Rekomendasi dan Implikasi Keamanan

Dmitruk menambahkan bahwa modul MPM prefork tidak terpengaruh oleh kerentanan ini. Namun, karena mod_http2 biasanya disertakan pada build default Apache dan HTTP/2 banyak diaktifkan di lingkungan produksi, potensi serangan ini sangat luas.

• Pengguna Apache HTTP Server versi 2.4.66 sangat dianjurkan untuk segera meng-upgrade ke versi 2.4.67.
• Pastikan konfigurasi server memperhatikan penggunaan allocator APR dan modul HTTP/2.
• Perkuat monitoring dan sistem deteksi intrusi untuk mengantisipasi serangan DoS maupun indikasi RCE.

Informasi lengkap mengenai kerentanan ini dapat ditemukan pada sumber asli The Hacker News.

Analisis Redaksi

Menurut pandangan redaksi, penemuan dan pengungkapan kerentanan CVE-2026-23918 ini mengingatkan kita kembali akan pentingnya menjaga keamanan server web yang menjadi tulang punggung infrastruktur digital modern. Kerentanan ini tidak hanya menghadirkan risiko gangguan layanan, tetapi juga potensi pengambilalihan server secara jarak jauh yang bisa berujung pada pencurian data atau penyusupan lebih luas.

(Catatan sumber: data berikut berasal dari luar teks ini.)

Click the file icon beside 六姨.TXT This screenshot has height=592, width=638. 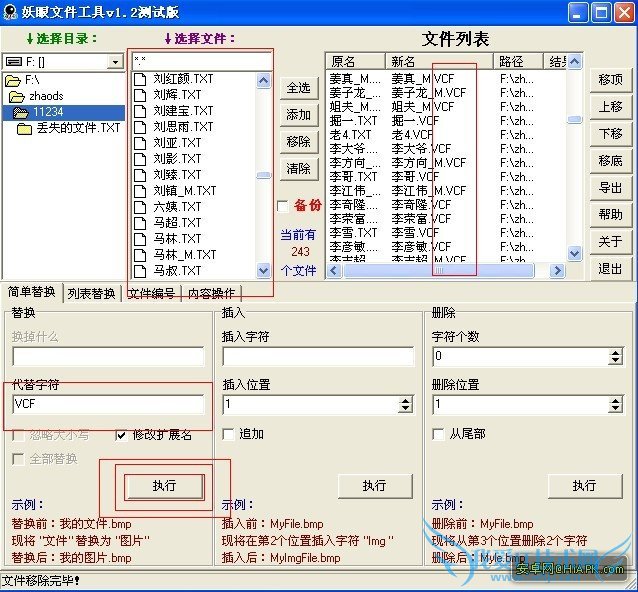[x=140, y=207]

Hal yang kurang disorot publik adalah betapa mudahnya serangan DoS dapat dilakukan tanpa perlu autentikasi atau persyaratan khusus, yang berarti semua server dengan konfigurasi default sangat rentan. Sementara itu, jalur RCE yang rumit tetap menjadi ancaman serius bagi sistem berbasis Debian dan distribusi turunannya, serta kontainer Docker resmi yang menggunakan Apache HTTP Server.

Ke depan, para administrator sistem harus lebih waspada dan proaktif dalam menerapkan patch keamanan serta melakukan audit konfigurasi server secara berkala. Selain itu, komunitas pengembang Apache perlu terus meningkatkan ketahanan protokol HTTP/2 agar tidak lagi menjadi vektor serangan yang mudah dimanfaatkan. Pembaruan dan mitigasi keamanan harus menjadi prioritas utama untuk menghindari potensi serangan yang dapat merugikan jutaan pengguna internet di seluruh dunia.